Sénégal: La CEDEAO lance un appel au calme et au respect de la liberté de manifester pacifiquement

Dakar — La Communauté économique des Etats de l'Afrique de l'Ouest (CEDEAO) invite à la retenue les parties concernées par les violentes manifestations au Sénégal et appelle les autorités sénégalaises à "apaiser les tensions" et à garantir le droit à la liberté de manifester pacifiquement.

"La Commission de la CEDEAO appelle toutes les parties à la retenue et au calme", déclare l'institution d'intégration économique dans un communiqué reçu samedi à l'APS.

"Elle invite les autorités à prendre les mesures nécessaires pour apaiser les tensions et garantir les libertés de manifester pacifiquement, conformément aux lois en vigueur", ajoute-t-elle.

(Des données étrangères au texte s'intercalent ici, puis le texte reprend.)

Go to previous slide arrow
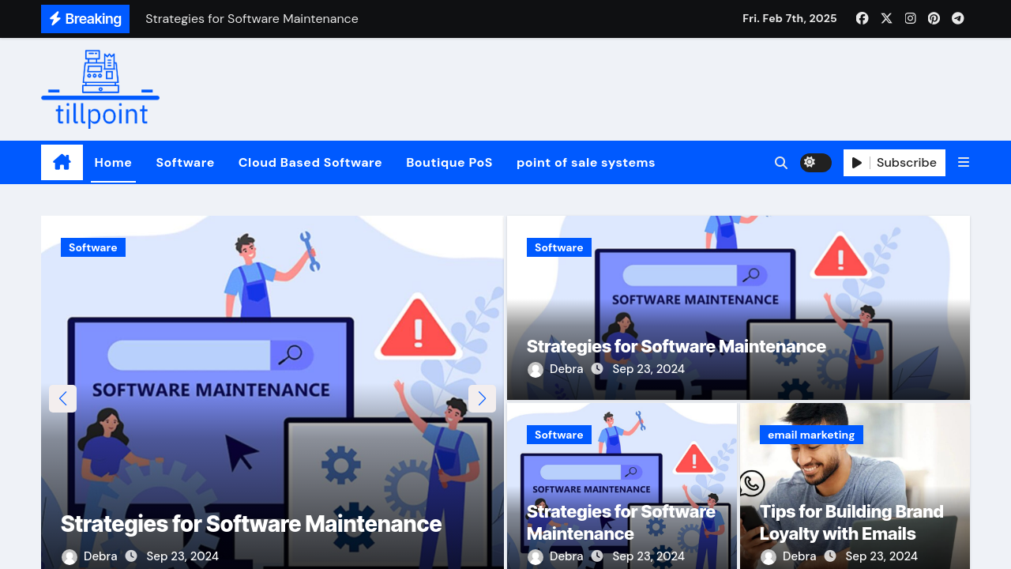This screenshot has height=569, width=1011. [x=63, y=398]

La Commission de la CEDEAO dit suivre "avec attention l'évolution de la situation au Sénégal et condamne les violences survenues dans plusieurs villes du pays, qui ont entraîné des morts, des blessés et des destructions de biens".

Action humaine pour le développement intégré au Sénégal (AHDIS) a également réagi à l'actualité politique sénégalaise en déplorant "une montée de la violence entraînant des pertes en vies humaines, des pillages d'unités économiques (supermarchés, stations d'essence, institutions financières, etc.) ou la destruction d'infrastructures socioéconomiques de base et de biens privés".

Dans un communiqué, elle invite les "forces politiques de tous bords et de la société civile militante, ainsi que la presse nationale et étrangère [à] un débat utile et serein [et à] une communication axée sur le retour au calme".

Son président de conseil d'administration, Amacodou Diouf, appelle le gouvernement sénégalais à faire "une lecture sereine de la tension actuelle qui (... ) est symptomatique d'une frustration généralisée, d'une jeunesse pauvre et en quête d'un avenir meilleur".

Des violences ont éclaté dans plusieurs villes du Sénégal après l'arrestation, mercredi 3 mars, de l'opposant Ousmane Sonko, accusé par une employée d'un salon de beauté et de massage de "viols répétés" et de "menaces de mort".

M. Sonko, député et candidat à l'élection présidentielle de 2019, est également accusé de "trouble à l'ordre public" et de "participation à une manifestation non autorisée". Inspecteur des impôts et domaines, il a été radié en 2016 de la fonction publique par le président de la République, Macky Sall, pour non-respect de l'obligation de réserve et de discrétion professionnelle.